SUPPLIED ENTRIES:
○ ○ ○ ○ ○
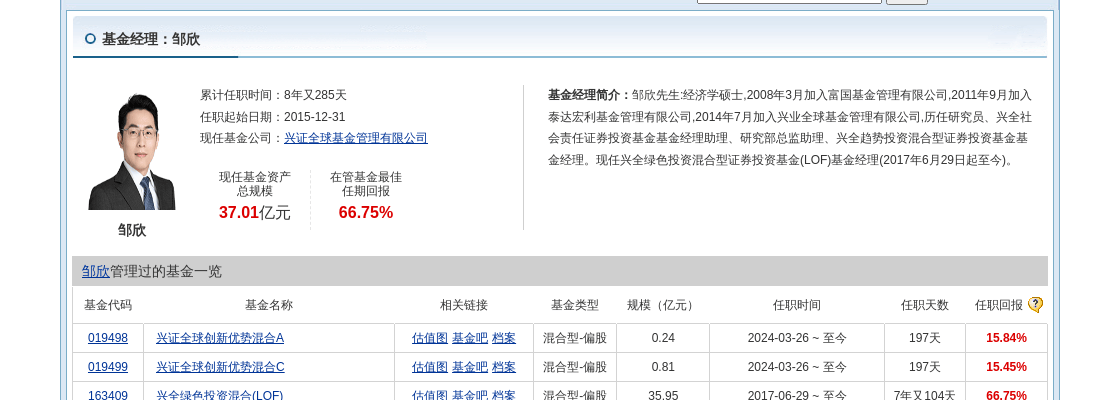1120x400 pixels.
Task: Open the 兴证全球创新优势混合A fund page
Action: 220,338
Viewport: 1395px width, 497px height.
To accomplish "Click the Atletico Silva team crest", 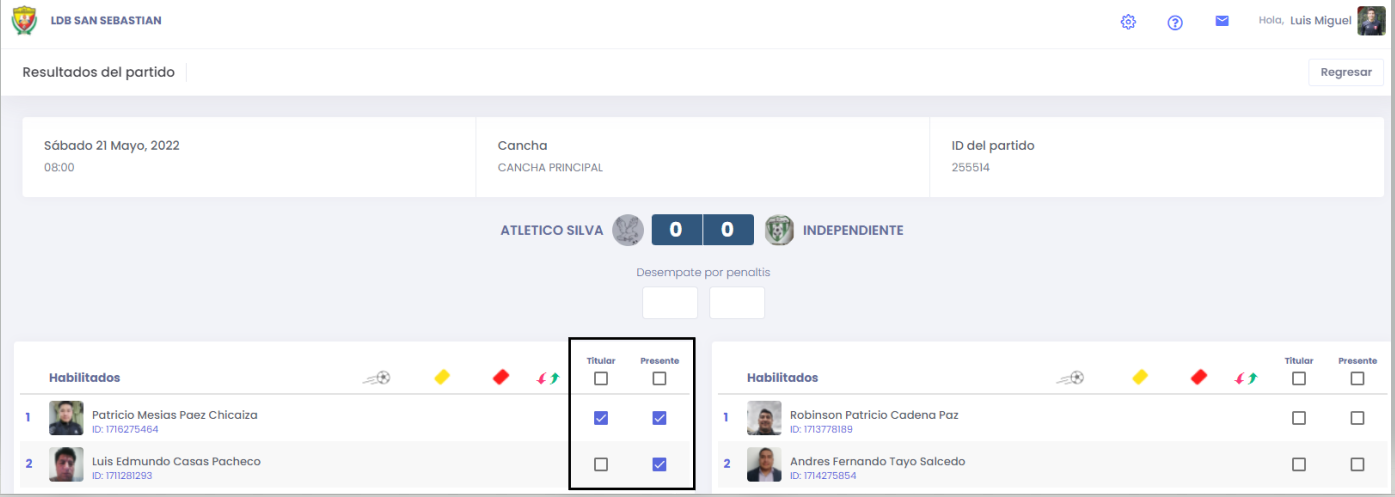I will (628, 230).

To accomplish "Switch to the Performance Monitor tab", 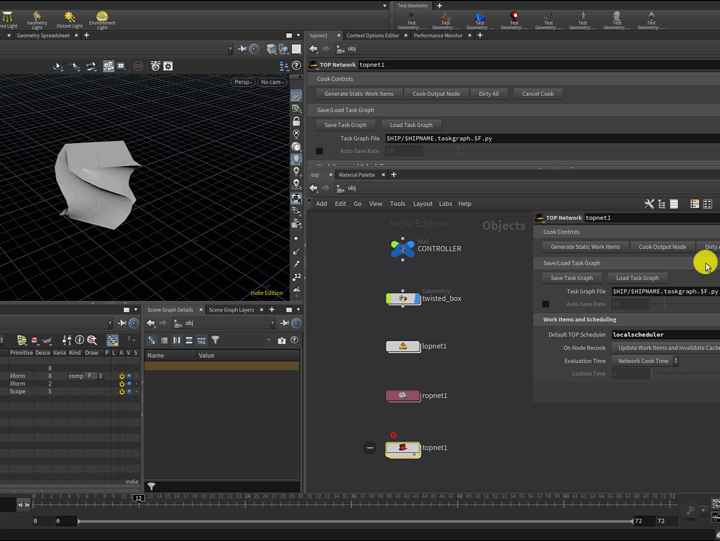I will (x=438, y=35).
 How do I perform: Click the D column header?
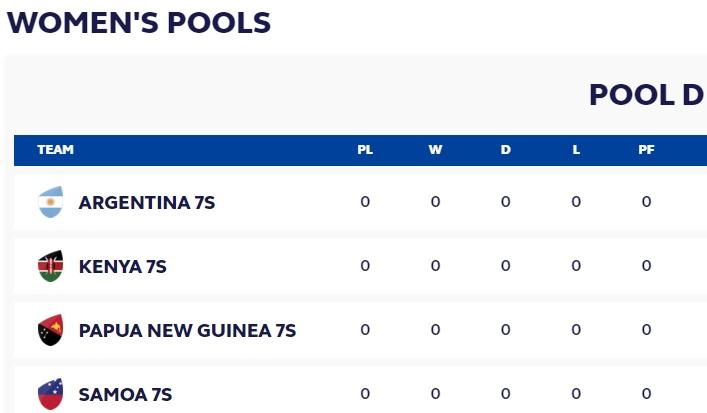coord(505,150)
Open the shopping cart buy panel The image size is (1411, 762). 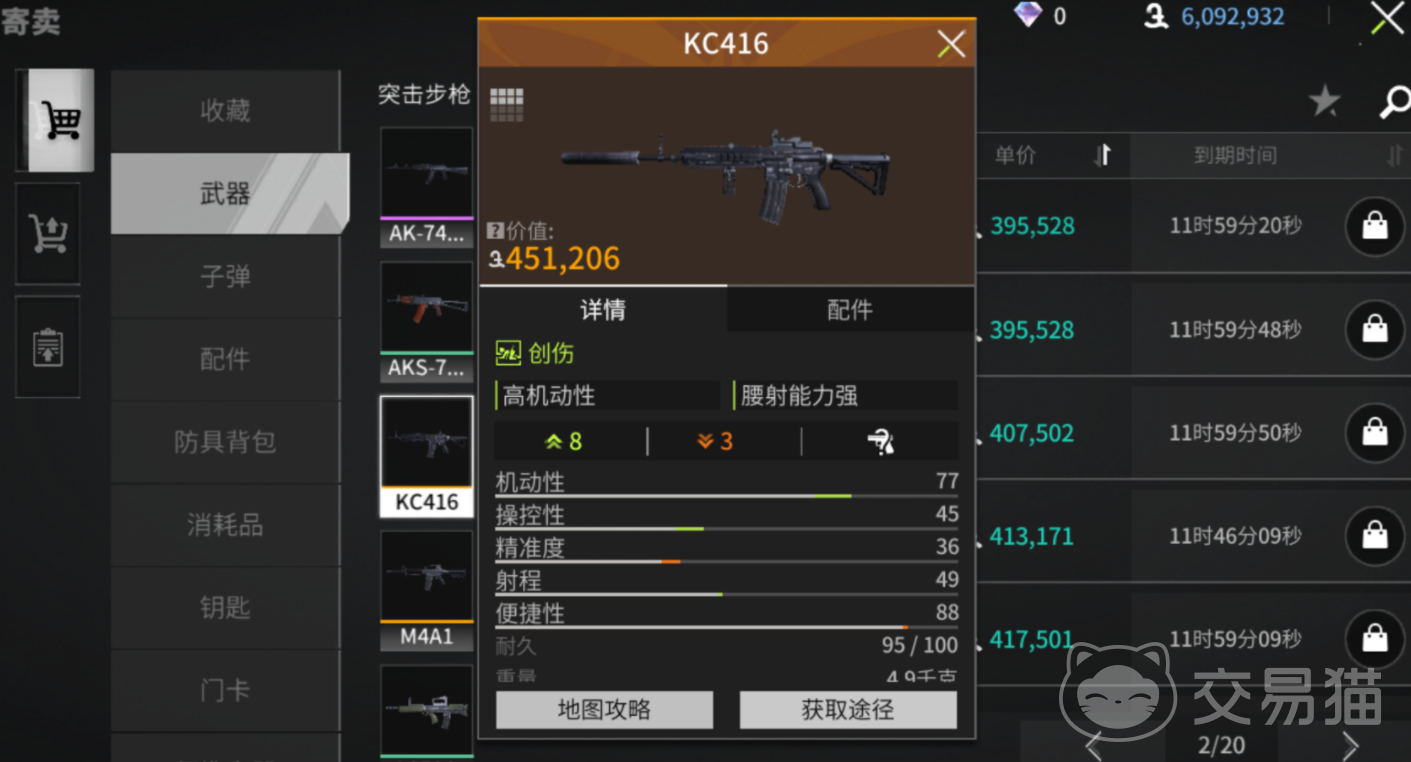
○ ○ ○ ○ ○
WORK INSTRUCTION: Keep the pictures out of your answer, which should be the lines from the one with "How do I perform: Click the D column header?" through the final line of the data, copied exactly.

FINAL ANSWER:
 How do I perform: Click the D column header?
coord(505,150)
Open the shopping cart buy panel The image size is (1411, 762). 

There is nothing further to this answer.